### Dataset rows
-- begin --
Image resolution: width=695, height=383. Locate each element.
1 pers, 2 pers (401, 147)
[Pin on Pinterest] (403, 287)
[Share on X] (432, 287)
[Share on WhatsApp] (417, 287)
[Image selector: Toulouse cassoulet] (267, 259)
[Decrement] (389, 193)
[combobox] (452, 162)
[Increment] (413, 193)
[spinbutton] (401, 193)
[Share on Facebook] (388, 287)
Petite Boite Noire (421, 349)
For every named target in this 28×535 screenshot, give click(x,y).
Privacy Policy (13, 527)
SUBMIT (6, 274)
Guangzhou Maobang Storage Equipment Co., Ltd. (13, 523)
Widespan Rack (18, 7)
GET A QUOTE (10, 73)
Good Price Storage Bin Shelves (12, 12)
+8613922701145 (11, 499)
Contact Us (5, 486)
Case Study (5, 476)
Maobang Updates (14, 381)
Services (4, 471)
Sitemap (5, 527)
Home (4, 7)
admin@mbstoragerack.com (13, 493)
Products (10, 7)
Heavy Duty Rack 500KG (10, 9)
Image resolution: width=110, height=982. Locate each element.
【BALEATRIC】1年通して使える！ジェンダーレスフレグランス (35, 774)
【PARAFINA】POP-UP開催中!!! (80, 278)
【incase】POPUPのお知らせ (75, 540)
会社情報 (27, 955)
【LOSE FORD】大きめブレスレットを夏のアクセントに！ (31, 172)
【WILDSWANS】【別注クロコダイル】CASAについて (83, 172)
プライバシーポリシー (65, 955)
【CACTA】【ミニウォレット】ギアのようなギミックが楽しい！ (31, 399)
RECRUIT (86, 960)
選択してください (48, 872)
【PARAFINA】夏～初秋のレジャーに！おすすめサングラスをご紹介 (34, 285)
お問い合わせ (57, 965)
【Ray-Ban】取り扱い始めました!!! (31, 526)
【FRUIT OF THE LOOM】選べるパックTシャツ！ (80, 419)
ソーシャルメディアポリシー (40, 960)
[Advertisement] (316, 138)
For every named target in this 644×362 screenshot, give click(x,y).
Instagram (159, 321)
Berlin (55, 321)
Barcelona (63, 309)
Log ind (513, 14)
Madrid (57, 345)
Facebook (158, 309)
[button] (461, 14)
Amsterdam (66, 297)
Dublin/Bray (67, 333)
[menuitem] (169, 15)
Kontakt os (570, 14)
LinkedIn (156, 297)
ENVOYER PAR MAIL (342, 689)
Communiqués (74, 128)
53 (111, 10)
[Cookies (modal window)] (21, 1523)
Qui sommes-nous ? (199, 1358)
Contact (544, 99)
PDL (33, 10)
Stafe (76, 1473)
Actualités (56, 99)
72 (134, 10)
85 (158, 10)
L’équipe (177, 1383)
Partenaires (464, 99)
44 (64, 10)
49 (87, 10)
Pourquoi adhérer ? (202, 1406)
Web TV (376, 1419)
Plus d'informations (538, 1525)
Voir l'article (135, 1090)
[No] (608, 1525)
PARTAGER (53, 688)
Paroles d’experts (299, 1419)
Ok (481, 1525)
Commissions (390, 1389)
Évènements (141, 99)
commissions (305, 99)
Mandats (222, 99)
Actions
-- end --
### Short task
Edit everything from the line containing "L’équipe (177, 1383)" down to the last line, replacing "Partenaires" with "Membres" and leaving everything else unchanged.

### Answer to the problem
L’équipe (177, 1383)
Membres (464, 99)
44 (64, 10)
49 (87, 10)
Pourquoi adhérer ? (202, 1406)
Web TV (376, 1419)
Plus d'informations (538, 1525)
Voir l'article (135, 1090)
[No] (608, 1525)
PARTAGER (53, 688)
Paroles d’experts (299, 1419)
Ok (481, 1525)
Commissions (390, 1389)
Évènements (141, 99)
commissions (305, 99)
Mandats (222, 99)
Actions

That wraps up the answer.